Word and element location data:
═══
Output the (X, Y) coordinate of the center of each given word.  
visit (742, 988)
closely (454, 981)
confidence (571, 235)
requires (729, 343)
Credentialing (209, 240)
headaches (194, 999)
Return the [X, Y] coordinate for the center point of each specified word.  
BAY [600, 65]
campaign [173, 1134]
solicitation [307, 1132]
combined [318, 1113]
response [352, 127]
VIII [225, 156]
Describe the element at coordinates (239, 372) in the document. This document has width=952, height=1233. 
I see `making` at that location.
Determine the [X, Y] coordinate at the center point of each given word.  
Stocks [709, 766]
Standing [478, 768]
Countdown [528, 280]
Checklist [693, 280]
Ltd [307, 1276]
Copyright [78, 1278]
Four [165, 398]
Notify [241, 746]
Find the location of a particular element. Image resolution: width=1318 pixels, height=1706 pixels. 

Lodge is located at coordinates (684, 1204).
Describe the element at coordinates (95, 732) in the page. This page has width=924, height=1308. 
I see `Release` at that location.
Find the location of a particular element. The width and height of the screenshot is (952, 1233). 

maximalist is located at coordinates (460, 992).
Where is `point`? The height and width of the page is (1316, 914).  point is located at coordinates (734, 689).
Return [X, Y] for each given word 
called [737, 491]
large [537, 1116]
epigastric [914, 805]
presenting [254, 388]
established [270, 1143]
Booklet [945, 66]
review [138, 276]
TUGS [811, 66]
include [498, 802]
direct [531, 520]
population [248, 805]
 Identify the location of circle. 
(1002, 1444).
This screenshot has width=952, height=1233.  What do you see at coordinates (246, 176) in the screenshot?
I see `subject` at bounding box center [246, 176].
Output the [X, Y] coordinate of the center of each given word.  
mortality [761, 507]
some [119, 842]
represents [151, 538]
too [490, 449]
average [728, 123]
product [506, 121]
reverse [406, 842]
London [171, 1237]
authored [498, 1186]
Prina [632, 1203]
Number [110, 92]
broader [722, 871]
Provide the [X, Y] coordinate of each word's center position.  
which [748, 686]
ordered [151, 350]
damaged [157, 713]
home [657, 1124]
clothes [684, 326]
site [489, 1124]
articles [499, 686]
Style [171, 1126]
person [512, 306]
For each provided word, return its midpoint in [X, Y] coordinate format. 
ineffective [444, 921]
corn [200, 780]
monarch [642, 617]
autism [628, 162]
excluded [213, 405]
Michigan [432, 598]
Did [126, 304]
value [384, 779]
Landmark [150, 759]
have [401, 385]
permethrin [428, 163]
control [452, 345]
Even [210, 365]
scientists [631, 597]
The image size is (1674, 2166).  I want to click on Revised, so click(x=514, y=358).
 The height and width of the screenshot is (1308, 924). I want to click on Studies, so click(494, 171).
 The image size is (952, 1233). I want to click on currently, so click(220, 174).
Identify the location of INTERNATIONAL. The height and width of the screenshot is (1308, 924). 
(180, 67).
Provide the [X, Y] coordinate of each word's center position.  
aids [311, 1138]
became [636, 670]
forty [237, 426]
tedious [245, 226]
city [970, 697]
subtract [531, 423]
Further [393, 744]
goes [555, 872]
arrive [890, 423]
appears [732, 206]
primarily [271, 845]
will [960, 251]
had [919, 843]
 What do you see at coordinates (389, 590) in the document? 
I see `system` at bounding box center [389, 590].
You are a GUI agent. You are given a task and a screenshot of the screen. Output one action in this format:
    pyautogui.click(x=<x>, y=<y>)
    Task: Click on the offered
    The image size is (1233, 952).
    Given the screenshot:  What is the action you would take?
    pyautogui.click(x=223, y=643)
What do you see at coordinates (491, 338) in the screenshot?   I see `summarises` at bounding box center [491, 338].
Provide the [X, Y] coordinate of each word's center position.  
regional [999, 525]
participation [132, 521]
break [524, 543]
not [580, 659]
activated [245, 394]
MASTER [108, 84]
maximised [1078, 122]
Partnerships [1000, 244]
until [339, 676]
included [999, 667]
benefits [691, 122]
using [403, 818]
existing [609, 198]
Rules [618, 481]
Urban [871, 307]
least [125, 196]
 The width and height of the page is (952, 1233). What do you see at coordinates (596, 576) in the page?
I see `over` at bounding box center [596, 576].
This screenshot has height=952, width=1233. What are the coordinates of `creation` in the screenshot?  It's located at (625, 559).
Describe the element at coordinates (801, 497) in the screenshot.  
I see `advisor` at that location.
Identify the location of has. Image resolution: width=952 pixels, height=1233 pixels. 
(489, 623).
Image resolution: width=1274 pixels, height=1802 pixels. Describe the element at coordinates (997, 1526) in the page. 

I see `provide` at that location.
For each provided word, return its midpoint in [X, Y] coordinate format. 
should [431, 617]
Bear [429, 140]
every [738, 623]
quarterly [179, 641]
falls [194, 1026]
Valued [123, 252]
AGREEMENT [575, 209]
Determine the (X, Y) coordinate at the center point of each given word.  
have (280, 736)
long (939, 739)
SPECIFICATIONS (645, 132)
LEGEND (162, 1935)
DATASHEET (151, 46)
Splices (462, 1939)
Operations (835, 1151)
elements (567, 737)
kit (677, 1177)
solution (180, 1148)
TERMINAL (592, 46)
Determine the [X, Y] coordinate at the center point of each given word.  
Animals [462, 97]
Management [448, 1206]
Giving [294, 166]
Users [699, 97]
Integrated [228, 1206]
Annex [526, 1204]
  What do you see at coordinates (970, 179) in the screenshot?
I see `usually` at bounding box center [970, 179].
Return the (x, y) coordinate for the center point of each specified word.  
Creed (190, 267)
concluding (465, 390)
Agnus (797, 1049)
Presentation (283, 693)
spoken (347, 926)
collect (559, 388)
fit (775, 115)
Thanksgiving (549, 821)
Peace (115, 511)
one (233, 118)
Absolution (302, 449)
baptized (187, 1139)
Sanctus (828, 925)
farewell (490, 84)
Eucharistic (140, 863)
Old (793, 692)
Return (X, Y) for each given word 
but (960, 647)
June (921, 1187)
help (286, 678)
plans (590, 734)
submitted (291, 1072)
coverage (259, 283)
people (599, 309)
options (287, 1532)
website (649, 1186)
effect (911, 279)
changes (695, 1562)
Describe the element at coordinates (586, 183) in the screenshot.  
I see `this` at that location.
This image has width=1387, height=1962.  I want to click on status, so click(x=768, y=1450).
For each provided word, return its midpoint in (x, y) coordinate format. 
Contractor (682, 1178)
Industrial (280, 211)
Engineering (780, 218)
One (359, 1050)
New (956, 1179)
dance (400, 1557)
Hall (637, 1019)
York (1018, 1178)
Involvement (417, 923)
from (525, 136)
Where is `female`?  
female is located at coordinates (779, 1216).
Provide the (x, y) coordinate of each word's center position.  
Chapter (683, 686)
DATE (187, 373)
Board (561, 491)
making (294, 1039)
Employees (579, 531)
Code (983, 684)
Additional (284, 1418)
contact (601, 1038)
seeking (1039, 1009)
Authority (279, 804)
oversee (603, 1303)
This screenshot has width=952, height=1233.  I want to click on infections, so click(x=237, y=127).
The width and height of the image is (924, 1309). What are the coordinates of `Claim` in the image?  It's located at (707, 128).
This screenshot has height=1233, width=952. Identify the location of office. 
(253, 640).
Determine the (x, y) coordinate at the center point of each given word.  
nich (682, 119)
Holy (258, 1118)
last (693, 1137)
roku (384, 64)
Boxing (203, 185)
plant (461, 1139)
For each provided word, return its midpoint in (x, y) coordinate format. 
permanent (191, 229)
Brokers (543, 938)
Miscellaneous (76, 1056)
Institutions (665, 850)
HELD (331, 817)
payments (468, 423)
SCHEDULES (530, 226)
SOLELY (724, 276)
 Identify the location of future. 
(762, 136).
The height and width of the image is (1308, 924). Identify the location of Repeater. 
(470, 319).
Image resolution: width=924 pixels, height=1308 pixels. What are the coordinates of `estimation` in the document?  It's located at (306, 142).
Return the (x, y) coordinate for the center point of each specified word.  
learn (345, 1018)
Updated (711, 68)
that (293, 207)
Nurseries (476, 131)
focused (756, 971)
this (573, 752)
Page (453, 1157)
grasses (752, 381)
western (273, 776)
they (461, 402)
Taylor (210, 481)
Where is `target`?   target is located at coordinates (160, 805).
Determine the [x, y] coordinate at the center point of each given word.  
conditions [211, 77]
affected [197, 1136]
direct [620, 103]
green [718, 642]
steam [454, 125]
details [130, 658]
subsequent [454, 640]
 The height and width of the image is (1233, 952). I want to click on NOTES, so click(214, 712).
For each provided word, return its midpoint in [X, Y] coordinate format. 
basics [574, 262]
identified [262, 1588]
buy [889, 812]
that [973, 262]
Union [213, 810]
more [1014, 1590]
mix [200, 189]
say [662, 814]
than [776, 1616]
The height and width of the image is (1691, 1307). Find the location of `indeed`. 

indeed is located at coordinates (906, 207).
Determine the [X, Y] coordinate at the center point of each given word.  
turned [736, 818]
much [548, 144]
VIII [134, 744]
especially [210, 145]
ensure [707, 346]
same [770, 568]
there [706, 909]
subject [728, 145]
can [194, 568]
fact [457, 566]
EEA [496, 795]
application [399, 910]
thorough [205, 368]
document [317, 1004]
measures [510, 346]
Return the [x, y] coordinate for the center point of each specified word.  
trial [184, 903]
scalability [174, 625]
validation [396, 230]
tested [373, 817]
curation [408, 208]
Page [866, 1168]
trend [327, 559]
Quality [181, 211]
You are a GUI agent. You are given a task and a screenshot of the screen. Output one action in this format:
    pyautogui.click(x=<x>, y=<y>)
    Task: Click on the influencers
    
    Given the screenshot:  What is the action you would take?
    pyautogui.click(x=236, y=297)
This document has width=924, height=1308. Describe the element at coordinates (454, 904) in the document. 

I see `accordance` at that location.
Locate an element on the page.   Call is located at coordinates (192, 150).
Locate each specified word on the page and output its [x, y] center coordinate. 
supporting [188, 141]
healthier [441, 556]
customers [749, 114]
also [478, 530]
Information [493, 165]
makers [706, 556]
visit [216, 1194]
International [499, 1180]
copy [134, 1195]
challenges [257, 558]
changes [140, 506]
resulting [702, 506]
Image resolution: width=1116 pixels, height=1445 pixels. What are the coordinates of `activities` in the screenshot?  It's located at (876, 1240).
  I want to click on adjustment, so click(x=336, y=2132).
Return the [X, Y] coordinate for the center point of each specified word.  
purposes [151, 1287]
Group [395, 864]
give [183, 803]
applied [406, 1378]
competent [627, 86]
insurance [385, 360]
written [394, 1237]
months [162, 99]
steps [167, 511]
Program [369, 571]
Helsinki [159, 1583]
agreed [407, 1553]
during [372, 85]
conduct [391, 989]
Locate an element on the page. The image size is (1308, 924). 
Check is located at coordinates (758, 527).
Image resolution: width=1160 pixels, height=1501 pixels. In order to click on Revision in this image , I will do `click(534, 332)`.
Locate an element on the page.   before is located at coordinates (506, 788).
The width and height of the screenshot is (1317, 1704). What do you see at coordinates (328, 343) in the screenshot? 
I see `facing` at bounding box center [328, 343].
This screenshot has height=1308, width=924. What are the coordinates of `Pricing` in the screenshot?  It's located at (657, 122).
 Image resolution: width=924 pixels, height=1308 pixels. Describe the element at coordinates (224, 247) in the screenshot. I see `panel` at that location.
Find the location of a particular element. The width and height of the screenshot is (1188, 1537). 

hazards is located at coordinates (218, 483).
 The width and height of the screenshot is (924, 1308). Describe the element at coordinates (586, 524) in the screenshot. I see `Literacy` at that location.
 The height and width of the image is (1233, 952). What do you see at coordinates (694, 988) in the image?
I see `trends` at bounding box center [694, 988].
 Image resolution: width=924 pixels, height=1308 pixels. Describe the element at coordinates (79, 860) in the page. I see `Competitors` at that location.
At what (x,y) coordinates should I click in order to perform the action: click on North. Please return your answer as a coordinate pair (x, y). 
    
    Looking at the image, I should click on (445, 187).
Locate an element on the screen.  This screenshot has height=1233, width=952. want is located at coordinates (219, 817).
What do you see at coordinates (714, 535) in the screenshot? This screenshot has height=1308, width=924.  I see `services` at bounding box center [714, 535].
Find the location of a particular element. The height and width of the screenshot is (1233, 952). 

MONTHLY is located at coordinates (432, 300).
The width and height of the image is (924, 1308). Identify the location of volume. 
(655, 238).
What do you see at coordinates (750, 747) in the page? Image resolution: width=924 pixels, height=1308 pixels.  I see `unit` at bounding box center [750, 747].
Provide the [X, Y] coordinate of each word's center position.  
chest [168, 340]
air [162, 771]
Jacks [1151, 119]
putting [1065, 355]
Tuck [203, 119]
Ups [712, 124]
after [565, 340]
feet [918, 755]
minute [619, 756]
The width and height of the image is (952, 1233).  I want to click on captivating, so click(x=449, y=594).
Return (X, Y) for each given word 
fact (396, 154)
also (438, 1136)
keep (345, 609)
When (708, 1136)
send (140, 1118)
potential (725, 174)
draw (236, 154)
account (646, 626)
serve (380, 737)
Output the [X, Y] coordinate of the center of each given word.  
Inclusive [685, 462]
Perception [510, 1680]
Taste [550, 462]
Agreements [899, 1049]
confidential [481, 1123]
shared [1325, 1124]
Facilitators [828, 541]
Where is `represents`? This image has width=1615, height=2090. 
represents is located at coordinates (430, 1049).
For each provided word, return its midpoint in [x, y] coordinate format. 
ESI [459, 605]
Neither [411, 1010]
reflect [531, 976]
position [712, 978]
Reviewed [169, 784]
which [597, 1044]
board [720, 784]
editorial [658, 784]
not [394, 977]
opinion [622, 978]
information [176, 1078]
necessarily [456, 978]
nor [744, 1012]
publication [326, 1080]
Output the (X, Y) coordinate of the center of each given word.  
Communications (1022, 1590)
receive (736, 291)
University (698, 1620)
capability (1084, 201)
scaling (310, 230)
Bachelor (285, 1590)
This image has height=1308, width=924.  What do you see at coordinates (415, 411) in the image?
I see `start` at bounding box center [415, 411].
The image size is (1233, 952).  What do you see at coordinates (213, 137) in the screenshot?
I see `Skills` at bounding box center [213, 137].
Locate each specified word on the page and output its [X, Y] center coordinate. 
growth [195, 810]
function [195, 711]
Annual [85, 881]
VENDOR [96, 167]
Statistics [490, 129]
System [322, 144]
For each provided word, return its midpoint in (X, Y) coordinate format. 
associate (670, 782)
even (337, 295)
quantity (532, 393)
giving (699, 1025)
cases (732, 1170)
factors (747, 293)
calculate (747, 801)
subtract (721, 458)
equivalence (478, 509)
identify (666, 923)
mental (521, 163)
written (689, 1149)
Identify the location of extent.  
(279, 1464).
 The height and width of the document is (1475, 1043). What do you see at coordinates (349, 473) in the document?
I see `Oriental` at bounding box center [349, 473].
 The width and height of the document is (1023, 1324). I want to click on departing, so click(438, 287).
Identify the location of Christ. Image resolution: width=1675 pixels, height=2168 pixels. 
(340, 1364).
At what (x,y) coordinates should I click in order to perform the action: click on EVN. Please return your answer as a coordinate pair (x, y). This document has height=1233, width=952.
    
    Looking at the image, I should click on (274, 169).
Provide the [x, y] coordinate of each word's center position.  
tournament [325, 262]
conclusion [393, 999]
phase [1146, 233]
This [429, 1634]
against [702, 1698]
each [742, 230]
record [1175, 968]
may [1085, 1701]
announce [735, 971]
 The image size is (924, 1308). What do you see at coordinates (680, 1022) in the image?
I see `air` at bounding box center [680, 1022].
═══
**Task objective**
Copy out the section of the material above that starts with the line containing "DATE (187, 373)" and ends with the line containing "so click(x=237, y=127).", including both of those lines.

**Result of this exercise**
DATE (187, 373)
Board (561, 491)
making (294, 1039)
Employees (579, 531)
Code (983, 684)
Additional (284, 1418)
contact (601, 1038)
seeking (1039, 1009)
Authority (279, 804)
oversee (603, 1303)
This screenshot has width=952, height=1233.  I want to click on infections, so click(x=237, y=127).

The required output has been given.